When Preston realised that the York House Conference was not likely to favour Puritanism, he encouraged a group of Puritan lawyers, merchants, and clergymen (including Richard Sibbes and John Davenport) to establish an organization known as the Feoffees for the Purchase of Impropriations. The feoffees would raise funds to purchase lay impropriations and advowsons, which would mean that the feoffees would then have the legal right to appoint their chosen candidates to benefices and lectureships. This would provide a mechanism both for increasing the number of preaching ministers in the country, and a way to ensure that Puritans could receive ecclesiastical appointments.

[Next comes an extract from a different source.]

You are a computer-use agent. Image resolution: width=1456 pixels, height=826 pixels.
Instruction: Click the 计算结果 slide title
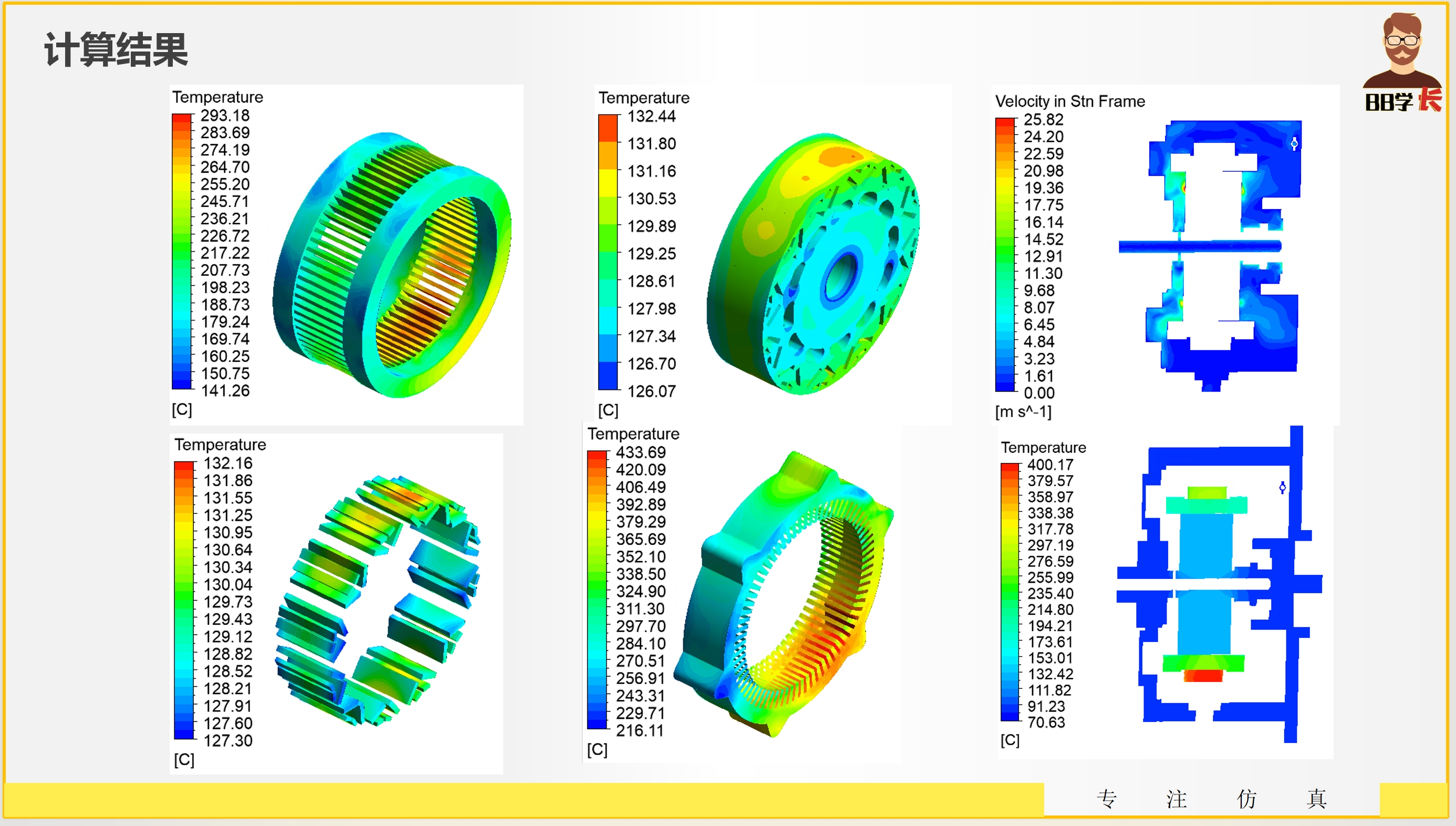pyautogui.click(x=116, y=50)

The group considered obtaining letters patent, or securing an Act of Parliament, but did not pursue this course. Twelve trustees were appointed - four clergymen, four lawyers and four merchants. A chairman was appointed in case the trustee split six - six on an issue. Over the few years that the feoffees were in existence, a number of trustees died and were replaced. The final chairman was Nicholas Rainton, at the time, Lord Mayor of London.

==Activities==
The feoffees began raising money by donations and using it to support their aims. They also used the donations to purchase the right to tithes which would give them a continuing income. Their primary purpose was to provide a pulpit for Puritan clergymen. They purchased advowsons, established lectureships and provided direct financial support to individual clergymen. However, they were careful to ensure that they only supported those whose opinions they approved of. Purchases were made by individual trustees since the feoffees had no formal corporate existence. Although the trustees purchased advowsons, they had made relatively few presentations before their activities came to the notice of the authorities.

==Suppression==
In 1629, Peter Heylin, a Magdalen don, preached a sermon in St Mary's denouncing the Feoffees for Impropriations for sowing tares among the wheat. Archbishop Laud believed these activities seemed "a cunning way, under a glorious pretence, to overthrow the Church Government, by getting into their power more dependency of the clergy, than the King, and all the Peers, and all the Bishops in all the kingdom had".
As a result of the publicity, William Noy began to prosecute feoffees in the Exchequer court. Their lawyers were William Lenthall, later Speaker of the Long Parliament, and Robert Holborne, later counsel to Hampden and Prynne. The feoffees' defense was that all of the men they had had appointed to office conformed to the Church of England. Nevertheless, in 1632, the Feoffees for Impropriations were dissolved and the group's assets forfeited to the crown: Charles ordered that the money should be used to augment the salary of incumbents and used for other pious uses not controlled by the Puritans. This suppression of the Feoffees, by legal action, was an early move of Laudianism.

==Rehabilitation==
When the Long Parliament was called following the period of personal rule by Charles I, attempts were made by MPs to overturn the suppression of the feoffees. In 1643, the House of Commons ordered the return of the money that had been taken by the King. In 1648, the surviving trustees secured a formal reversal of the previous court order from the House of Lords. However, the activities of the feoffees were never resumed, perhaps because under the English republic, they were considered unnecessary. John Marshall, one of the trustees bequeathed money and property for the erection of a new church in Southwark, but the feoffees were dissolved before the bequest was acted upon. In the late 17th century, new trustees were established to hold the advowson of the newly built church financed by the bequest - a single remaining legacy of the feoffees.